+++ Supplied material

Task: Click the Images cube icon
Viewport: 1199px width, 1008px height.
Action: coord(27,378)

++++++
+++ Supplied material

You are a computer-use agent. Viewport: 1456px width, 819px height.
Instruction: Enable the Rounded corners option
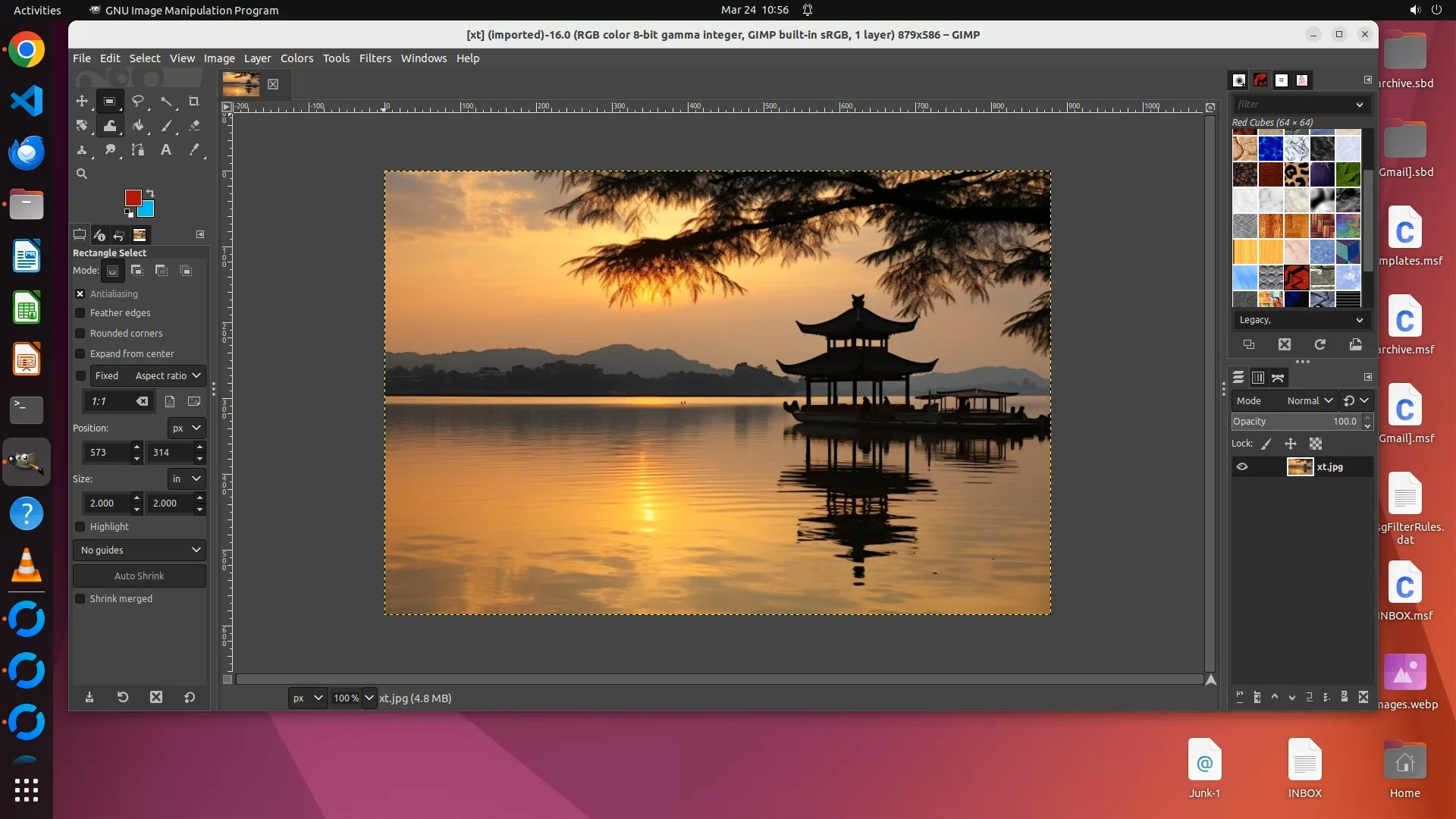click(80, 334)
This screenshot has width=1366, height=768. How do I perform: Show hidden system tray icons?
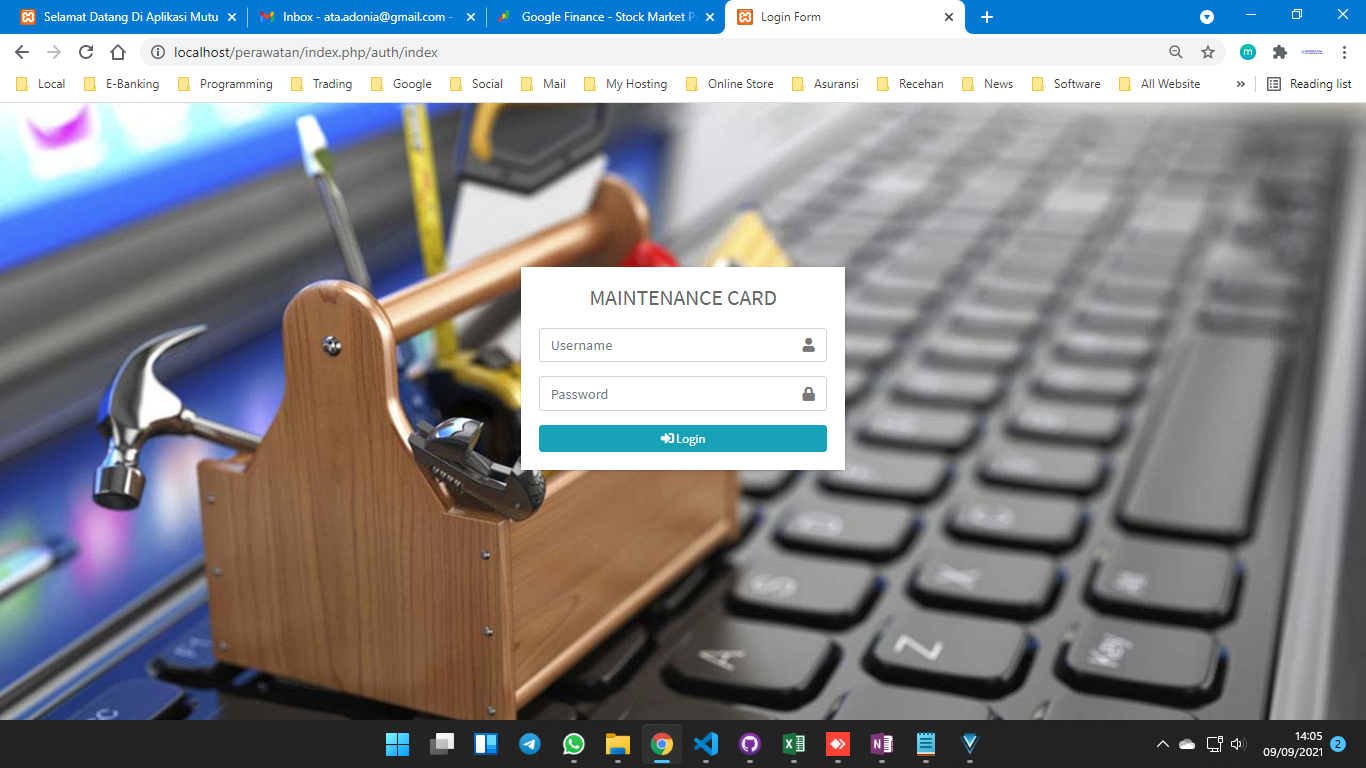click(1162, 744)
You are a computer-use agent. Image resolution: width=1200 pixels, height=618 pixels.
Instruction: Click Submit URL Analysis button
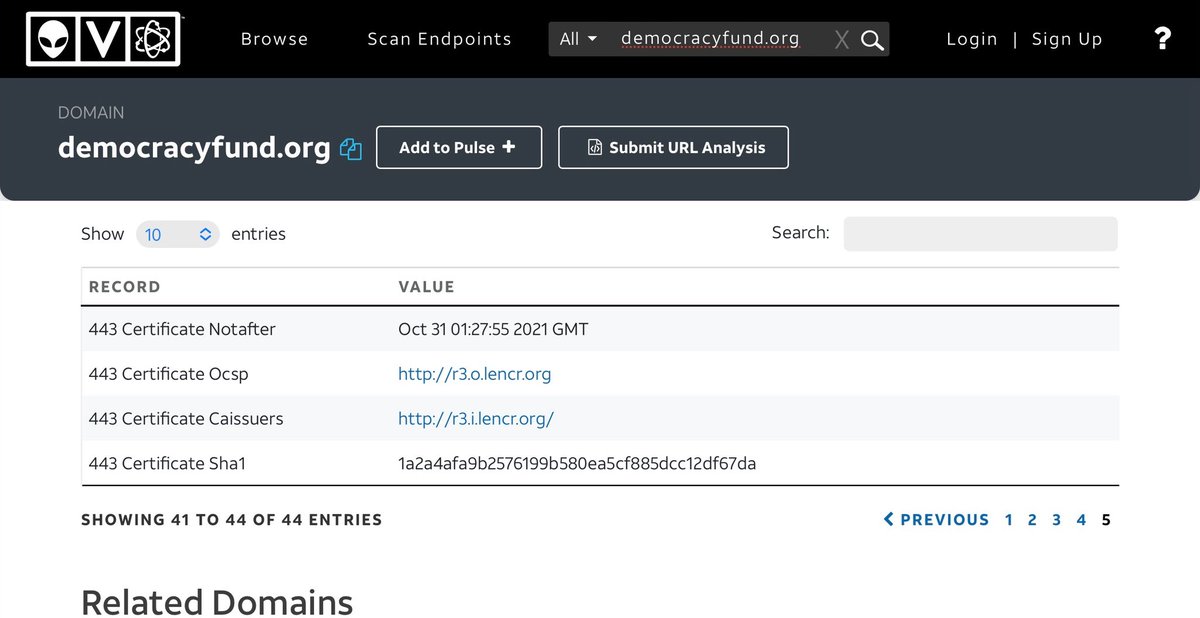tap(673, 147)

++++++

Set exercise.
Set down verbatim every line from the one containing "You are a computer-use agent. Viewport: 1456px" through the one containing "tap(673, 147)", including both of those lines. Leave the pictures out.

The answer.
You are a computer-use agent. Viewport: 1456px width, 819px height.
Instruction: Enable the Rounded corners option
click(80, 334)
This screenshot has width=1366, height=768. How do I perform: Show hidden system tray icons?
click(1162, 744)
You are a computer-use agent. Image resolution: width=1200 pixels, height=618 pixels.
Instruction: Click Submit URL Analysis button
tap(673, 147)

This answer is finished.